When you reach the line containing "Where should I click to: Click" in the entries below, begin reproducing lines exactly, and stop once the line containing "Image resolution: width=747" is done.

Data shown:

....................

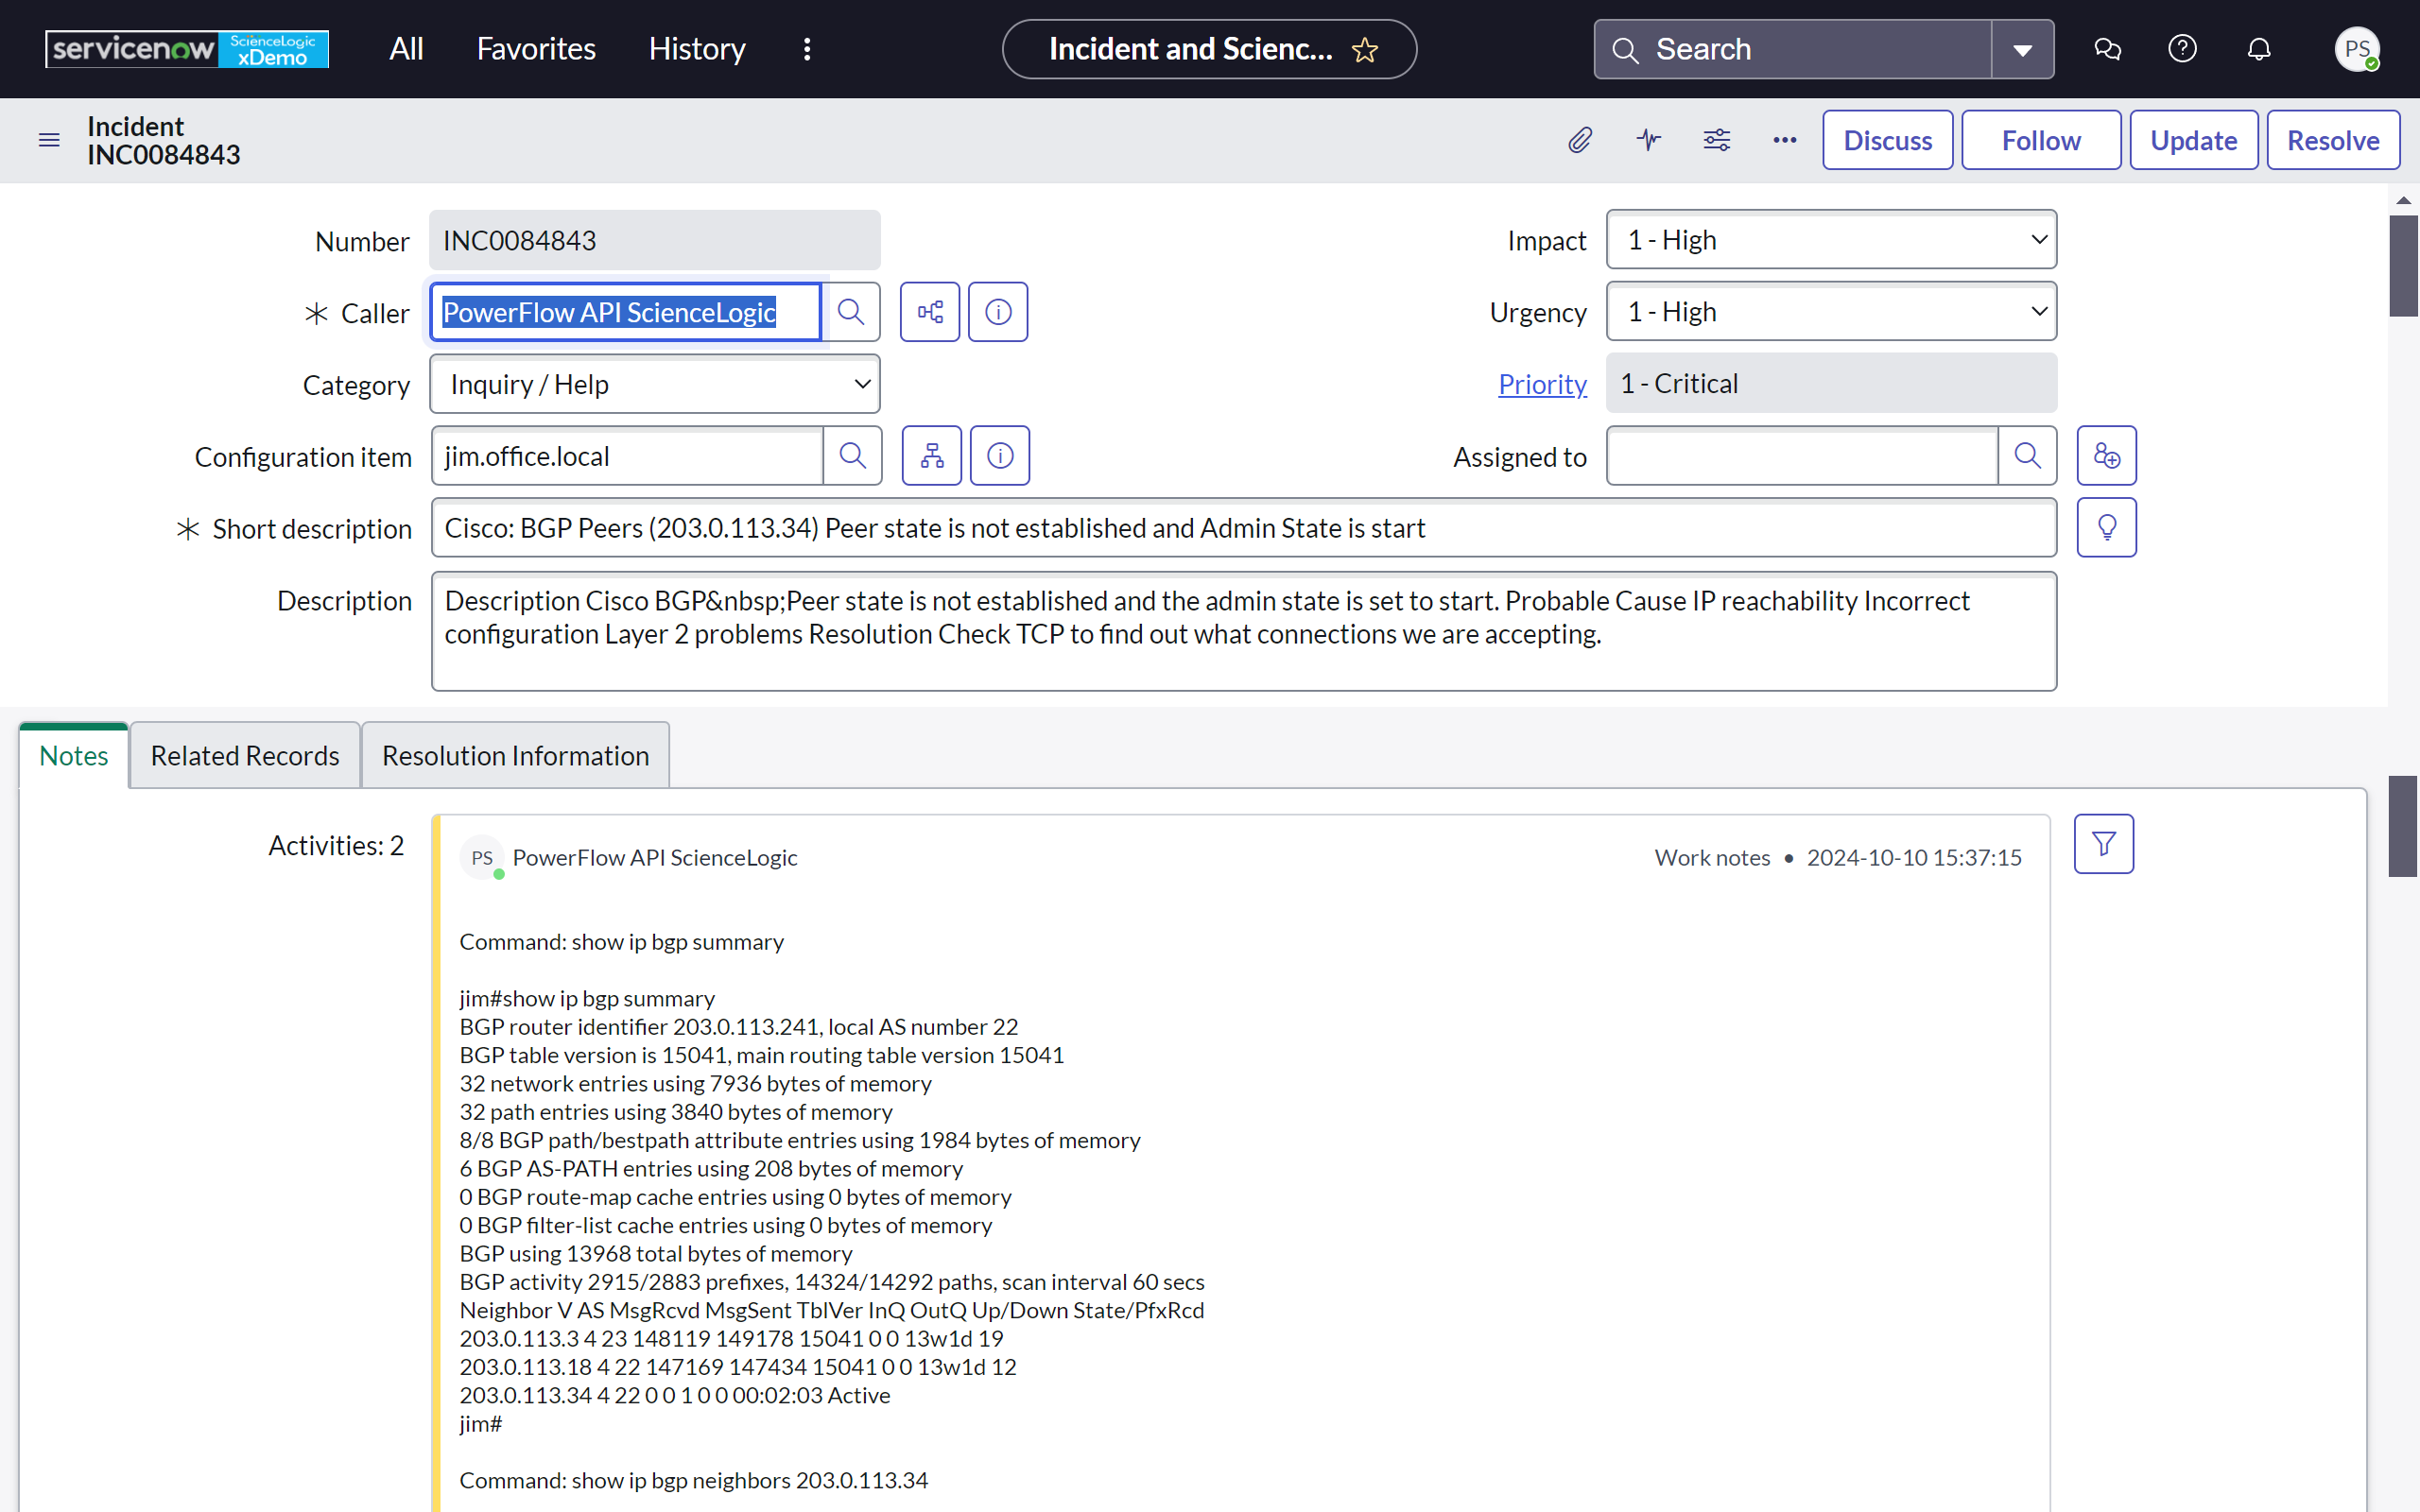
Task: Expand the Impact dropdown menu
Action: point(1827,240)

....................

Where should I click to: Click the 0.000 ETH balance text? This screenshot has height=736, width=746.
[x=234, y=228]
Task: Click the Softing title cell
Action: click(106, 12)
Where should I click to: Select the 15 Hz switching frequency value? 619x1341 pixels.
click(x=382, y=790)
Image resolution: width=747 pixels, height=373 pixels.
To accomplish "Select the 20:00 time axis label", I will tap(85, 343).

....................

Answer box:
Where should I click to: Click the 0.000 ETH balance text? This screenshot has height=736, width=746.
[x=234, y=228]
Task: Click the Softing title cell
Action: click(106, 12)
Where should I click to: Select the 15 Hz switching frequency value? 619x1341 pixels.
click(x=382, y=790)
Image resolution: width=747 pixels, height=373 pixels.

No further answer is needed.